PIJN IN BOVENSTE LEDEMATEN
ALPHA-STIM® GEBRUIK ELEKTRODEN
Instellingen Stimulering
(Behandeling met elektroden)
Alpha-Stim® Model:
Alpha-Stim® M
Behandelingsmethode:
Gebruik een set behandelingselektroden. Sluit de elektroden aan op de uiteinden van de draden en steek de stekker in de connector van kanaal 1. Bevestig de vilten pads aan de elektroden. Bevochtig de pads grondig nat met Alpha Conducting Solution™. Bevochtig de pads nogmaals wanneer dat tijdens de behandeling nodig is.
Frequentie:
Stel frequentie voor kanaal 1 in op 0,5 Hz.
Stroomsterkte:
Selecteer met de knop kanaal 1 tot en met “6” (600 μA) of het hoogste comfortabele niveau.
Timer:
Op elektrode-instelling.
Begin de behandeling met ~ 10 – 15 plaatsingen van de elektroden onder verschillende hoeken zoals afgebeeld en beschreven. Dit geldt als één behandeling. Mogelijk moet deze worden herhaald. Omring het te behandelen gebied met elektroden zodat de stroom door het gebied van de pijn loopt. Druk de elektroden stevig op de blote huid en voer 10 seconden stroom per plaatsing toe. Als de timer piept verplaatst u de elektroden snel naar een nieuwe plaats. Zorg ervoor dat ze daar, tot de volgende piep, stevig blijven zitten.

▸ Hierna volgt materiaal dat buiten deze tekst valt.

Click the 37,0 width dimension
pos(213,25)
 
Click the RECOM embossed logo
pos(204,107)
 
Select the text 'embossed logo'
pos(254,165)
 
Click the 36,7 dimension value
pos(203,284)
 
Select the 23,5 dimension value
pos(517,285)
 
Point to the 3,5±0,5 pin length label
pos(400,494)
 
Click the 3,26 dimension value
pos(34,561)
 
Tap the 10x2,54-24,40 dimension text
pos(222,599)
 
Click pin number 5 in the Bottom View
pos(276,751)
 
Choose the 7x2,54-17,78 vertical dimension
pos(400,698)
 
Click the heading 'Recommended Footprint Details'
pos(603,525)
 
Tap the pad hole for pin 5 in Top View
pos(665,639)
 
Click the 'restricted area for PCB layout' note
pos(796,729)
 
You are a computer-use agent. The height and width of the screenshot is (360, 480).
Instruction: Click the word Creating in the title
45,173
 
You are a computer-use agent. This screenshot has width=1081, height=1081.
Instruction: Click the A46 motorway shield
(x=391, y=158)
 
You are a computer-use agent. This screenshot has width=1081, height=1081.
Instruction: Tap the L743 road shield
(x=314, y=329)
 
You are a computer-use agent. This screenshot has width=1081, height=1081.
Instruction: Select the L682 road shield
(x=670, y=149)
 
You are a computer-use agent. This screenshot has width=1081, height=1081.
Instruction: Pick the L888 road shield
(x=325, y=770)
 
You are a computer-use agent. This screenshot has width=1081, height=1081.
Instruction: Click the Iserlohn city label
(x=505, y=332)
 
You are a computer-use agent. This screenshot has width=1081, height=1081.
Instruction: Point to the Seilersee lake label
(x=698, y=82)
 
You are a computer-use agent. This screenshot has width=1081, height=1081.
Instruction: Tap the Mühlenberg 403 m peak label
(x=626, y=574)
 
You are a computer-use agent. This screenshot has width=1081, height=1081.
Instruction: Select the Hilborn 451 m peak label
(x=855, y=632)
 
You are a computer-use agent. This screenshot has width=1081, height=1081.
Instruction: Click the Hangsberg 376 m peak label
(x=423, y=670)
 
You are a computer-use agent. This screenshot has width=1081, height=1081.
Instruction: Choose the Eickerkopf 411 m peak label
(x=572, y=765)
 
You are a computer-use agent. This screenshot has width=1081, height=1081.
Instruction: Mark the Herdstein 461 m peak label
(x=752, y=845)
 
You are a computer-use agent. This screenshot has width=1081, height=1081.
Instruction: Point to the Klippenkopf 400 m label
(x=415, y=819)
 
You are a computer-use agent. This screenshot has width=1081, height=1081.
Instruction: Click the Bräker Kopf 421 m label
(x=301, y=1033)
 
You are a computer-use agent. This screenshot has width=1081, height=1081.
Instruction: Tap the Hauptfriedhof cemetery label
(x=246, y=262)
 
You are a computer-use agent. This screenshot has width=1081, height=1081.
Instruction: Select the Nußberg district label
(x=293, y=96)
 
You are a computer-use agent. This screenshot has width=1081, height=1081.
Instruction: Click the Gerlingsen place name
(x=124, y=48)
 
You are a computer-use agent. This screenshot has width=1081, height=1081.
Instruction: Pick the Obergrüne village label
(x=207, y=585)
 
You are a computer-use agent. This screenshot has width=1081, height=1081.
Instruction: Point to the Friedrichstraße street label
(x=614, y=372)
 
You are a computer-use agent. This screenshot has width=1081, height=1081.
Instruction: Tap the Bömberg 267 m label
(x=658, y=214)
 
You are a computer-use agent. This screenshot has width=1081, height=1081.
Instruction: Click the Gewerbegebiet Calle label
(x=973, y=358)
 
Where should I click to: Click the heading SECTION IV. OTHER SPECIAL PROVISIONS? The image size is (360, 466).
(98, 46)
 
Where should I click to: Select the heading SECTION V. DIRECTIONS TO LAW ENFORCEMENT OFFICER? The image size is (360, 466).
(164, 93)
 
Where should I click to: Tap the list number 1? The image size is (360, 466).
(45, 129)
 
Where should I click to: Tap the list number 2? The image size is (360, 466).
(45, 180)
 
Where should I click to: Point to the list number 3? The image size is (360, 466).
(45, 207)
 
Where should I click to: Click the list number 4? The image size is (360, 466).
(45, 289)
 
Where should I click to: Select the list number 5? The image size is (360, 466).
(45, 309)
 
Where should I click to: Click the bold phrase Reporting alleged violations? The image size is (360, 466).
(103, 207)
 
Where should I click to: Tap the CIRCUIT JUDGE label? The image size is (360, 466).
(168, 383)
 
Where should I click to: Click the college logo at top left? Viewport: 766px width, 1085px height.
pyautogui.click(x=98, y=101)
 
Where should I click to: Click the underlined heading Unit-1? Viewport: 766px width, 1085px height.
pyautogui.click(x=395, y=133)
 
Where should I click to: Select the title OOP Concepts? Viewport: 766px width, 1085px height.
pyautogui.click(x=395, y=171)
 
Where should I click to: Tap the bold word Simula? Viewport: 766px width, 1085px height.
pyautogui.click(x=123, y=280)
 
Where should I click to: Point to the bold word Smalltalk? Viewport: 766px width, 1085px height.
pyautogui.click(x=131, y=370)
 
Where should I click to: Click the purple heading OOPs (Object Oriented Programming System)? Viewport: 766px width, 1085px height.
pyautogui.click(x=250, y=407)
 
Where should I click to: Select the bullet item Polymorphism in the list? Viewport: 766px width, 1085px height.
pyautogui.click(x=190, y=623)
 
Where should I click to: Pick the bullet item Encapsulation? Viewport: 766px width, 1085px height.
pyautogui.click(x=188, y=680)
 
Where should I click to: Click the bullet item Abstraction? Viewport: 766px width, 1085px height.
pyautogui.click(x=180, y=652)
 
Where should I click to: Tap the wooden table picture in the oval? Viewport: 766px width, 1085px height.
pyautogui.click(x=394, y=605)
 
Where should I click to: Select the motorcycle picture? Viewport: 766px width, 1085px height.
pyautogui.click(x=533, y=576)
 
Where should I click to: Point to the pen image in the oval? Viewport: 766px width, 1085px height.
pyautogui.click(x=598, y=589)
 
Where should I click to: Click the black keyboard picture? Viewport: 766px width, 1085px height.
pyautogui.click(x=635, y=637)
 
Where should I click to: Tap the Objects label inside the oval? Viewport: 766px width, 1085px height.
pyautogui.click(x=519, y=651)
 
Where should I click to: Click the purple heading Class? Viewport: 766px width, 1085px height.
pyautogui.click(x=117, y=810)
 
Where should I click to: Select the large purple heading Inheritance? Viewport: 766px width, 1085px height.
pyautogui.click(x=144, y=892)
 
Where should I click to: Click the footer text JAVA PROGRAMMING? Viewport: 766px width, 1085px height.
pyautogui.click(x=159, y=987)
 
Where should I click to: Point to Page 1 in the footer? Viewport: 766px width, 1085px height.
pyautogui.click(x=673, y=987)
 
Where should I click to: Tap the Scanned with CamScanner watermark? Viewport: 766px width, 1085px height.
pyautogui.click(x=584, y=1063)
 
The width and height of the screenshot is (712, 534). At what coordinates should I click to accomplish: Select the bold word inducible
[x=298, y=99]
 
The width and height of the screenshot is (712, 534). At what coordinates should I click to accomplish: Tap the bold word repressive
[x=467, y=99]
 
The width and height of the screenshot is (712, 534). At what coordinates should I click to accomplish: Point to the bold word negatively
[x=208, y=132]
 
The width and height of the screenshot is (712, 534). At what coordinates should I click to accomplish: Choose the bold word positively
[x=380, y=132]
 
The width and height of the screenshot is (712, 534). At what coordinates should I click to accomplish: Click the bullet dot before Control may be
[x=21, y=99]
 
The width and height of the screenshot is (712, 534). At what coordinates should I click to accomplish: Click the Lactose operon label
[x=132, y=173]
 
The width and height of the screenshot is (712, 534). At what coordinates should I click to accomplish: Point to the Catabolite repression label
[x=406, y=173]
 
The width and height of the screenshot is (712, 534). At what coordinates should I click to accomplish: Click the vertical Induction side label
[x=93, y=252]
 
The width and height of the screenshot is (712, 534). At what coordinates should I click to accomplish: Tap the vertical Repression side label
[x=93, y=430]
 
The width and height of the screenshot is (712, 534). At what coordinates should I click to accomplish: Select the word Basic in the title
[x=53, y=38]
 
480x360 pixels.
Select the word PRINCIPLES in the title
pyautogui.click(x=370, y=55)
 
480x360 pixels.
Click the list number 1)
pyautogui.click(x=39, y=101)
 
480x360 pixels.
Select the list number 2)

- Maak als eerste een grote “X” van de voorkant van de schouder naar de achterkant van de hand en van de achterkant van de schouder naar de voorkant van de hand.
- Maak gedurende 40 sec. tot 1 min. kleinere “X-en” dichterbij en direct rond het gebied van de pijn (bv. schouder, elleboog, pols, hand, etc.). Voor carpaaltunnelsyndroom (CTS) of een muisarm (RSI) behandelt u boven de elleboog tot het weefsel tussen de vingers als aanvulling op de lokale behandeling van de pols.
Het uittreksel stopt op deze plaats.